A truly Argentine food menu must include some basic dishes that define Argentine traditional cuisine. Depending on the type of Argentine restaurant, the menu will be more biased towards beef (like the Argentinian steakhouses or parrillas) or will also include more urban food that is a mix of different European cuisines, with the Italian and Spanish cuisines as the most influential is what is today’s Buenos Aires traditional restaurants menus.
When you visit and Argentine restaurant outside Argentina, and especially in the USA, many times the menu includes “alian” dishes that do not belong to the Argentine cuisine, very frequently mixed up with spicy Mexican food. Argentine food does not include chiles, it only uses some mildly spicy ground pepper known as ají or ají molido. Burritos or any kind of tortilla are absolutely non-Argentinian.
Let’s begin with the Argentine Steakhouse menu:
Argentine food appetizers
Empanadas in English: there is no exact translation for empanadas. You can say stuffed dough, but most people today already know what empanadas are. What differentiates one empanada from another are what they are filled with, and if they are fried or made in an oven.
Empanadas landed originally in Argentina from Spain and the Arab cuisine traditions, but were adapted locally to the taste of each Argentinian region.
Empanadas de carne
Empanadas de carne are empanadas filled with ground beef (sometimes cut with a knife, known as “cortada a cuchillo”. The empanadas de carne are the most popular and diverse ones of the Argentinian empanadas. Each Province (State) has its own empanadas recipe. The most vital difference is the way the beef is cooked before filling the empanadas. Almost all of them use onions and garlic, but some of them include other vegetables like red peppers and potato. They use different spices, like pepper, parsley, cumin and oregano. Some of them might be a little spicy if they have ají molido (ground pepper). Some must taste sweet because of the addition of raisins (pasas de uva). Others include olives.
EmpanadaS de Humita
Empanadas de Humita are empanadas filled with corn, and most of the times also include mozzarela cheese.

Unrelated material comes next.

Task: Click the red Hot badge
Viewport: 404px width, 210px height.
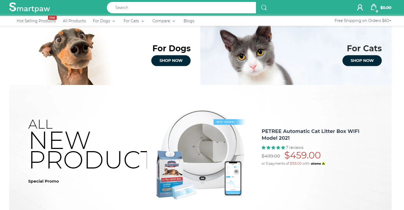Action: (x=52, y=18)
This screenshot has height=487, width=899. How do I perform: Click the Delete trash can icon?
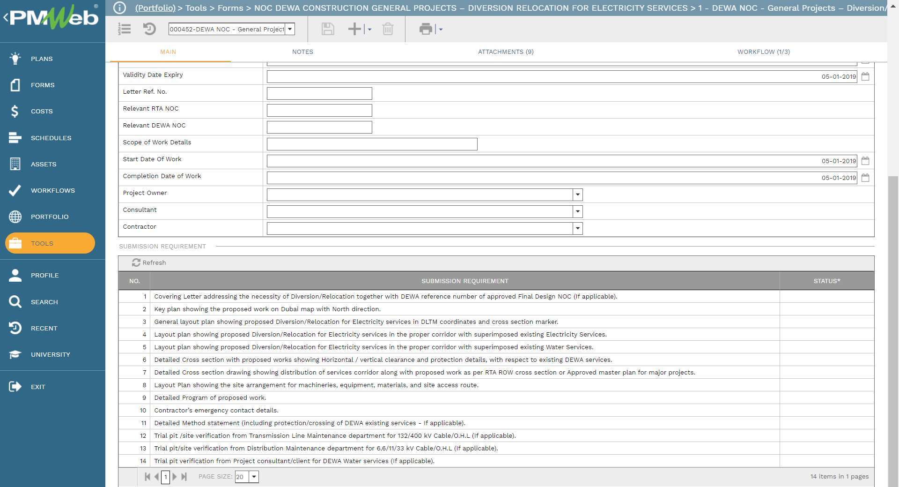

Empanadas de jamón y queso or napolitana or capresse
All these empanadas are filled with mozzarella cheese. Most of them include basil, some of them include ham (jamón).
Empanada de verdura or de espinaca
Empanadas de verdura or espinaca are filled with pre-cooked spinach and mozzarela cheese.
The provoleta is a traditional appetizer in any Argentinian steakhouse. It is a dish of Italian style provolone cheese that is grilled at the barbecue and served melted in the inside but a crusty exterior.
The Argentine chorizo was also derived from the Southern European cuisines. Unlike the Spanish chorizo, the Argentinian chorizo does not include pepper powder (pimentón), so its color is not red but a semi transparent greyish due to the tissue membrane that contains the stuffing. It is made of ground beef, or pork meat (if made with pork exclusively it is called “puro”), or both, with added fat and spices
Achuras in English mean offals. Argentinians have a passion for achuras. Originally these glands were only used to feed dogs, slaves and blue collar workers, but over the last century they have become a central part of the Argentine steakhouse menu.
Chinchules are the most conspicuous offal in the parrilla menu.
There are over 100 Argentine beef cuts as detailed by the official Animal Health Service SENASA in an official nomenclator.
Here we will list only the most popular ones found listed in most of the Argentinian steakhouses or parrillas menus.
Asado de Tira
Asado de tira, in English ribs or short ribs are the most popular beef cut at Argentinian steakhouses.
Vacío, called flank steak or flap meat in English, are number 2 beef cut in terms of popularity at Argentinian parrillas.
Colita de cuadril
The colita de cuadril in called rump, although colita de cuadril is the inferior end of the rump primal cut.
Entraña is probably the 3rd most popular beef cut at Argentine steakhouses. In English, Entraña meas skirt steak or outside.
Matambre is a very popular beef cut in Argentine parrillas, though it is found more often in the interior of the country rather than in Buenos Aires. Matambre in English is called fly shaker, elephant ear or twitch. It is a cut that is hardly grilled in countries other than Argentina, Uruguay, Paraguay and Brasil. Due to special consistency of its meat, matambre is cooked in other ways outside the Southern Cone of Latin America.